__Short task__: Reproduce the stretch of data from the line containing "Select the deepseek" through the line containing "click(29, 69)", with both of those lines included, and copy each line exactly.

========

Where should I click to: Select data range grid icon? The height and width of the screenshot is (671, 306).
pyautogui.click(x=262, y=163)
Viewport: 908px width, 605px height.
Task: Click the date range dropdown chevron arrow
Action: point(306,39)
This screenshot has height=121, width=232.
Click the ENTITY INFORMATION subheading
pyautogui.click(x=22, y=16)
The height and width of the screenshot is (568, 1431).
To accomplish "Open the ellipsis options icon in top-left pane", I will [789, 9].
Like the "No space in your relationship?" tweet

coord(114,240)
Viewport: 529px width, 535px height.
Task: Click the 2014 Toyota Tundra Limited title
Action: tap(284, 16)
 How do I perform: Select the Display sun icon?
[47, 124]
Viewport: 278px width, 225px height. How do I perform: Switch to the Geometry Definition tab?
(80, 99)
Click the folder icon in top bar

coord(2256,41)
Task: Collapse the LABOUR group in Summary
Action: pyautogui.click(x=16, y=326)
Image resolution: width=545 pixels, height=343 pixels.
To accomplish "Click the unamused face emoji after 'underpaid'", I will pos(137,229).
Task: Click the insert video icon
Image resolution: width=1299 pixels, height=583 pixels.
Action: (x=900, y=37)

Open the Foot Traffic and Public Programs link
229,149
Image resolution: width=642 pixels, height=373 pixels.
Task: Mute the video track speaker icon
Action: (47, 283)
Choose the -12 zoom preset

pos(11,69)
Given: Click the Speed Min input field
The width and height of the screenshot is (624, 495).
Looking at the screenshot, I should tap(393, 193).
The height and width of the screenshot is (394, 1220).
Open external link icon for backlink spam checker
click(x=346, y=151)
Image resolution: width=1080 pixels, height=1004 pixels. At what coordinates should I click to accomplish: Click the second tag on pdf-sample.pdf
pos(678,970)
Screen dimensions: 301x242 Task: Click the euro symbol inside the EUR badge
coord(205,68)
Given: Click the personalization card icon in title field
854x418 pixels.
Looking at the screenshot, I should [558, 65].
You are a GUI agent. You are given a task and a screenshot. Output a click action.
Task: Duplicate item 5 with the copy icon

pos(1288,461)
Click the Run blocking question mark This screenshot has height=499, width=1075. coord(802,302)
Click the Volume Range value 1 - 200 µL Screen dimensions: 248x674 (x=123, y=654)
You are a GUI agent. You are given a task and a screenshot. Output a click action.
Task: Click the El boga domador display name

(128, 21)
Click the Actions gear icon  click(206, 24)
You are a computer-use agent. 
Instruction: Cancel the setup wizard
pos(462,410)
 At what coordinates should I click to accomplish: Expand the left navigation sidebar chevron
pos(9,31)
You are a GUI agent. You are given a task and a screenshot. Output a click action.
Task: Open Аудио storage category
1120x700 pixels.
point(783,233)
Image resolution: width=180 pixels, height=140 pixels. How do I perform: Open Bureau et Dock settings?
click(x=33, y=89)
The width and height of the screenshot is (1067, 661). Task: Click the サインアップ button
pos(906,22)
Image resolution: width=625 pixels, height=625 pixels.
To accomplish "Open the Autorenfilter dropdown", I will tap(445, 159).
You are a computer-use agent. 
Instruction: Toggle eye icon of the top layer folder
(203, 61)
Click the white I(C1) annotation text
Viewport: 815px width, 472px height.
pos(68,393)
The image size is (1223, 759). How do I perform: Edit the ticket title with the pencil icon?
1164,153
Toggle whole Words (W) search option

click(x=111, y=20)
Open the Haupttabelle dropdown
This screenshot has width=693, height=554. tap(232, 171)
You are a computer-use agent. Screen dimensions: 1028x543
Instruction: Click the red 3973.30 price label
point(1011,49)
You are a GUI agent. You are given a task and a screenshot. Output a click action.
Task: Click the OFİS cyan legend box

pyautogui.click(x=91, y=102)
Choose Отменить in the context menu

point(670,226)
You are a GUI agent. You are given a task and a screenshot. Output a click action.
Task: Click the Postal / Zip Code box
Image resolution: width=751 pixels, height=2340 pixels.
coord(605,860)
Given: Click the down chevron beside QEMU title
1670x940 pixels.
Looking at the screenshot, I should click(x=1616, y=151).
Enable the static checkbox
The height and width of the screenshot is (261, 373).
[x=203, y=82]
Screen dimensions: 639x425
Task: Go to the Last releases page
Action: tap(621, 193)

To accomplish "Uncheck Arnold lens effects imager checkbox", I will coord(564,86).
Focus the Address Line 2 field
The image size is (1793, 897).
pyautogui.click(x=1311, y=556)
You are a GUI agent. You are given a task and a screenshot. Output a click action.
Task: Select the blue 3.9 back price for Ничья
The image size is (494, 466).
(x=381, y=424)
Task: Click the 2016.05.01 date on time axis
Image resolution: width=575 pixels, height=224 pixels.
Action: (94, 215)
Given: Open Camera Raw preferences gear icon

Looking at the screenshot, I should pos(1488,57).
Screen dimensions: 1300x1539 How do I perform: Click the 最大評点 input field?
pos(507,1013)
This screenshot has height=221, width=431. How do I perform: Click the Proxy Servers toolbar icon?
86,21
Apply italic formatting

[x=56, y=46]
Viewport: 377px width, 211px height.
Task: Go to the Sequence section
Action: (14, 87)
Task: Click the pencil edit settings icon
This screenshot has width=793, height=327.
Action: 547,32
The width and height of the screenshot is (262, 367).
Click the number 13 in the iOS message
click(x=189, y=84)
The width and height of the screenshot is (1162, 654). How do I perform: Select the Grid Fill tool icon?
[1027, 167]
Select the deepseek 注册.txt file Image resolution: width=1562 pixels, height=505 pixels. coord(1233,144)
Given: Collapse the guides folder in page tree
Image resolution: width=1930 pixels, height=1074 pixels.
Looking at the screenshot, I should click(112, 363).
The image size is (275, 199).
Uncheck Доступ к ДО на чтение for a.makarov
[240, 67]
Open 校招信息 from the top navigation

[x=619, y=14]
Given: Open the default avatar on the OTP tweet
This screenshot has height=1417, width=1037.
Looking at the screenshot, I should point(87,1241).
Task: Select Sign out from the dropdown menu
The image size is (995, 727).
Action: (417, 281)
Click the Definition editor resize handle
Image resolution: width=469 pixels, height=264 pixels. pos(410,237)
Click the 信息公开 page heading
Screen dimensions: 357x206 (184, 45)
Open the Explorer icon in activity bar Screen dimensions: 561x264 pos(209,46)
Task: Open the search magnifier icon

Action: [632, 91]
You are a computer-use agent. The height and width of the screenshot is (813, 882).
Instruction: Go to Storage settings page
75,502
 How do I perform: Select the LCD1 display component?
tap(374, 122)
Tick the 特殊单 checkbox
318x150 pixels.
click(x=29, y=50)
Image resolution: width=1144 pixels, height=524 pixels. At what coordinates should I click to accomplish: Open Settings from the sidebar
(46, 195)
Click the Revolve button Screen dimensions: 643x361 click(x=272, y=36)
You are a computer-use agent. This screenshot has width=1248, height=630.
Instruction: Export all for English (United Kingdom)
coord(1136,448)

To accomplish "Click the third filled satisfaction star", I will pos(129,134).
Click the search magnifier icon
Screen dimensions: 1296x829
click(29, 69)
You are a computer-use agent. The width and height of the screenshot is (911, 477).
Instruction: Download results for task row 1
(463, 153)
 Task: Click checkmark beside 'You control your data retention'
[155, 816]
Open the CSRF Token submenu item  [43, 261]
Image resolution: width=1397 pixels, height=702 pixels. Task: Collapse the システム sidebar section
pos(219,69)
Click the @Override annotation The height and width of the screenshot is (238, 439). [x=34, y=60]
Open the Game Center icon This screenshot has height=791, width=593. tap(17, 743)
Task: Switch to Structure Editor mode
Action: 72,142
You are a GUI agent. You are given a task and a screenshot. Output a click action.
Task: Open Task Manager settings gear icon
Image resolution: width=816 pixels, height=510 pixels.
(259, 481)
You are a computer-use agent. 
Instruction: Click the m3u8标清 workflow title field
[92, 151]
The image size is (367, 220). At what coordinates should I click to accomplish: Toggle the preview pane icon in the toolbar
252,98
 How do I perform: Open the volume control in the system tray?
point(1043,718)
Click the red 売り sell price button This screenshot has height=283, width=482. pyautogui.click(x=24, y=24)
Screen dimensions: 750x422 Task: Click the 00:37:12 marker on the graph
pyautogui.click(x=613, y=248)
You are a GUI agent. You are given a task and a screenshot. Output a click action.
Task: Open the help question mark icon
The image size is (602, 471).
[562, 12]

========

__Complete answer__:
Select the deepseek 注册.txt file Image resolution: width=1562 pixels, height=505 pixels. coord(1233,144)
Given: Collapse the guides folder in page tree
Image resolution: width=1930 pixels, height=1074 pixels.
Looking at the screenshot, I should click(112, 363).
The image size is (275, 199).
Uncheck Доступ к ДО на чтение for a.makarov
[240, 67]
Open 校招信息 from the top navigation

[x=619, y=14]
Given: Open the default avatar on the OTP tweet
This screenshot has height=1417, width=1037.
Looking at the screenshot, I should point(87,1241).
Task: Select Sign out from the dropdown menu
The image size is (995, 727).
Action: (417, 281)
Click the Definition editor resize handle
Image resolution: width=469 pixels, height=264 pixels. pos(410,237)
Click the 信息公开 page heading
Screen dimensions: 357x206 (184, 45)
Open the Explorer icon in activity bar Screen dimensions: 561x264 pos(209,46)
Task: Open the search magnifier icon

Action: [632, 91]
You are a computer-use agent. The height and width of the screenshot is (813, 882).
Instruction: Go to Storage settings page
75,502
 How do I perform: Select the LCD1 display component?
tap(374, 122)
Tick the 特殊单 checkbox
318x150 pixels.
click(x=29, y=50)
Image resolution: width=1144 pixels, height=524 pixels. At what coordinates should I click to accomplish: Open Settings from the sidebar
(46, 195)
Click the Revolve button Screen dimensions: 643x361 click(x=272, y=36)
You are a computer-use agent. This screenshot has width=1248, height=630.
Instruction: Export all for English (United Kingdom)
coord(1136,448)

To accomplish "Click the third filled satisfaction star", I will pos(129,134).
Click the search magnifier icon
Screen dimensions: 1296x829
click(29, 69)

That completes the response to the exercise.